Let $i : U \to X$ be an open inclusion. Is $ i_* i^{-1} $ an exact functor?
I think possibly not, but I am kind of convinced yes (because the maps on stalks are either the same or made into zero).
The reason why I think it is not is because I am reading about sheaf cohomology, and there is the following:
$F$ is a sheaf, embeded in an injective sheaf $I$, giving an exact sequence:
$0 \to F \to I \to C \to 0$.
The author then restricts via $i_* i^{-1}$, notation: $i_* i^{-1} F = F_j$, to get a sequence
$0 \to F_j \to I_j \to \bar{C_j} \to 0$, where $\bar{C_j}$ is not the restriction of $C$, but rather the quotient sheaf of $I_j / F_j$.
The author seems to suggest that this quotient $\bar{C_j}$ is a proper subsheaf of $C_j$ (the restriction of $C$). I do not understand why it should be a proper subsheaf, since it feels to me that $i_* i^{-1}$ should be exact in this situation.
Is there a good example to think about?
Later on he proves in a stronger circumstance that $\bar{C_j} = C_j$.
(This is on the course to proving Serre's vanishing theorem about the cohomology of quasi-coherent sheaves on affine schemes.)
In general, the functor $i_*:Sh(U)\rightarrow Sh(X)$ is not exact. But before I'll give some examples, let me point out that this is not true that the stalk of $i_*i^{-1}\mathcal{F}$ at $x$ is either $\mathcal{F}_x$ or $0$ depending on whether $x\in U$ or not. There is the so called extension by zero functor $i_!$ which has this property.
Indeed, take $X=\mathbb{R}$ and $U=\mathbb{R}\setminus\{0\}$. Then $(i_*\mathbb{Z})_0=\mathbb{Z}\oplus\mathbb{Z}$. This is because for any small enough neighborhood $V$ of $0$, $V\cap U$ has two connected components.
The functor $i_*$ is not exact, and it has higher direct images. For example, on $X=\mathbb{C}$ and $U=\mathbb{C}\setminus\{0\}$, $R^1i_*i^{-1}\mathbb{Z}=\mathbb{Z}_0$ is a skyscraper sheaf placed at the origin. This is because for any small enough neighborhood $V$ of $0$, $V\cap U$ is homotopically a circle.

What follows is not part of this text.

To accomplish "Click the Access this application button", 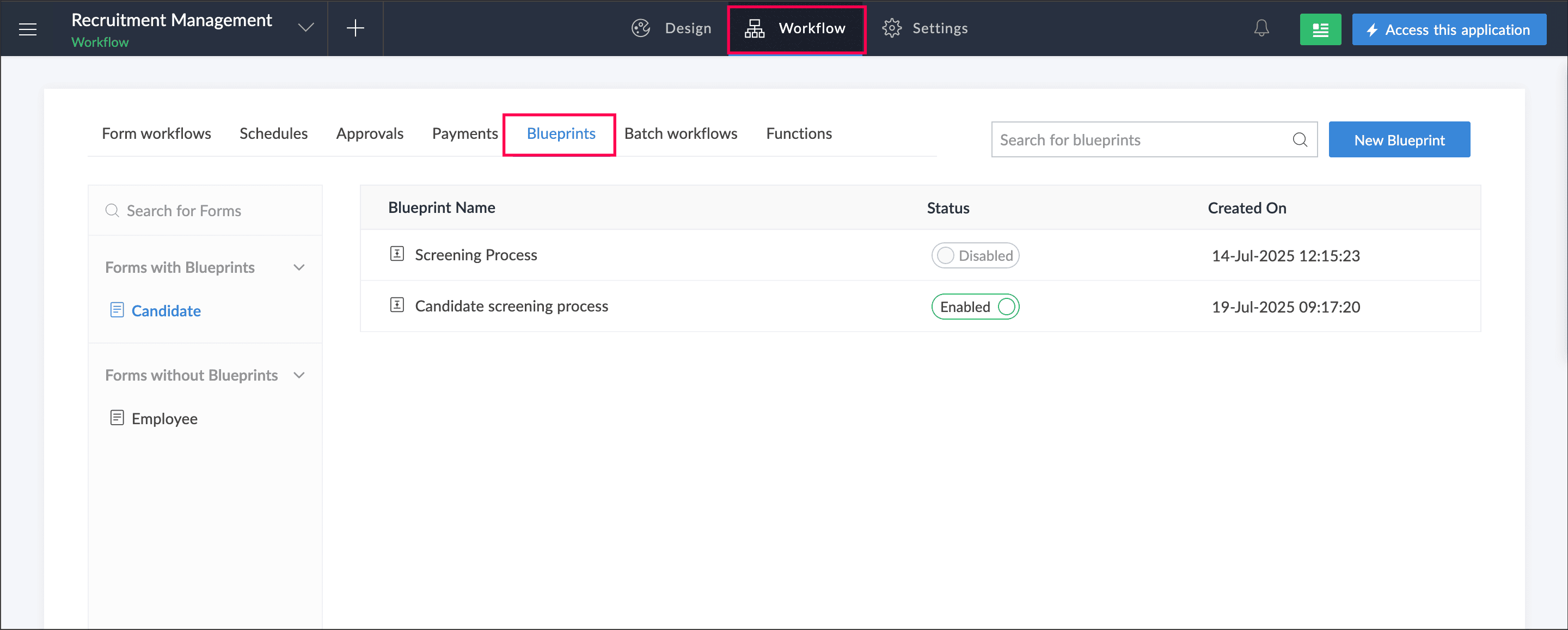I will coord(1449,29).
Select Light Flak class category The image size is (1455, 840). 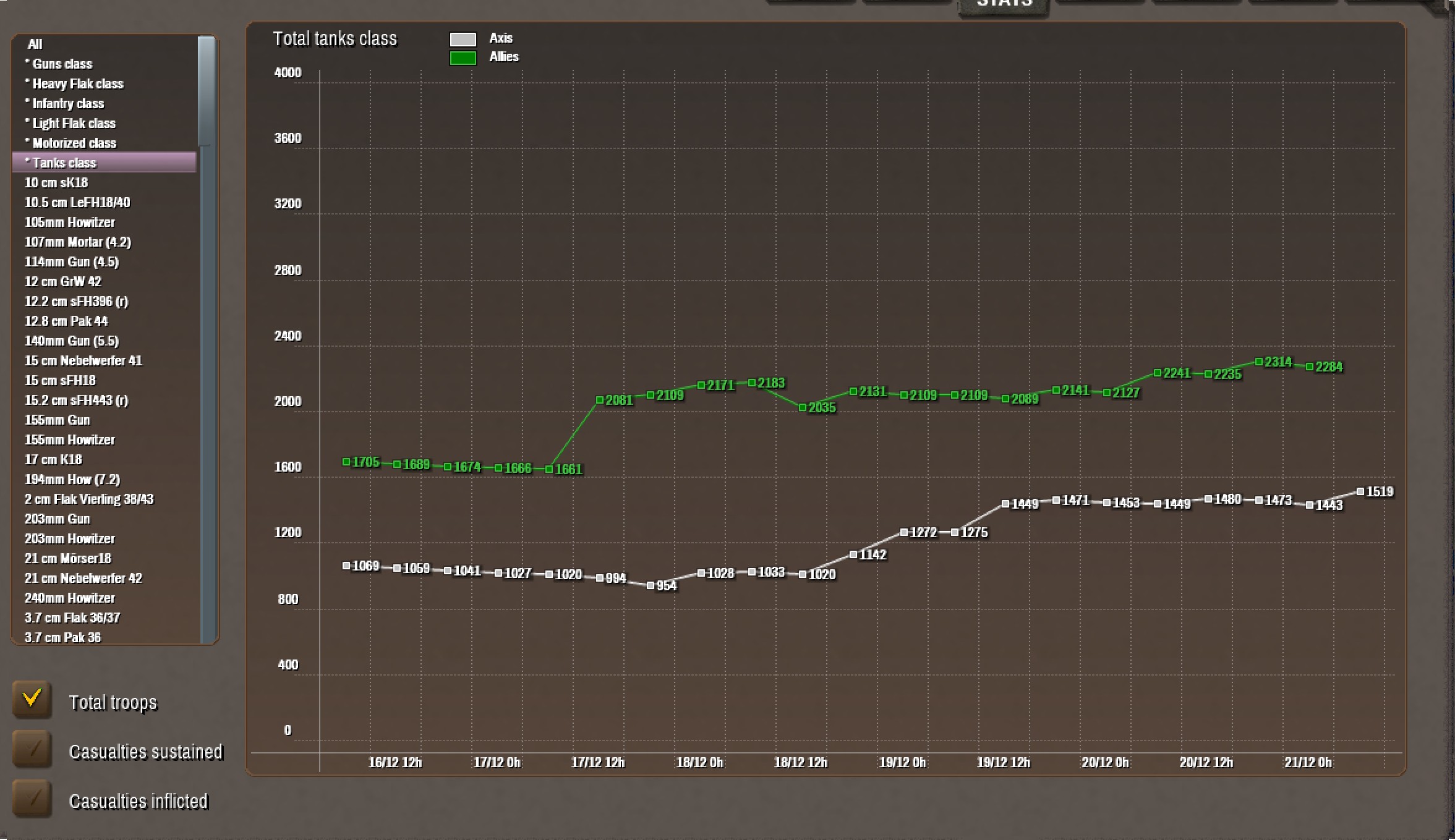[74, 123]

This gives an example where the functor $i_*i^{-1}$ is not exact : consider the exponential sequence on $X=\mathbb{C}$ : $$0\rightarrow\mathbb{Z}\rightarrow\mathcal{O}\overset{\exp}\rightarrow\mathcal{O}^\times\rightarrow 0$$ where $\mathcal{O}$ is the sheaf of holomorphic functions on $\mathbb{C}$ and $\mathcal{O}^\times$ the sheaf of non vanishing holomorphic functions. If you apply $i_*i^{-1}$ you get : $$0\rightarrow\mathbb{Z}\rightarrow i_*\mathcal{O}\rightarrow i_*\mathcal{O}^\times\rightarrow\mathbb{Z}_0\rightarrow 0$$ This sequence means that a non vanishing holomorphic function $f$ defined on $V\setminus\{0\}$ where $V$ is a neighborhood of $0$ has a logarithm if and only if the residue of $f'/f$ at $0$ is zero.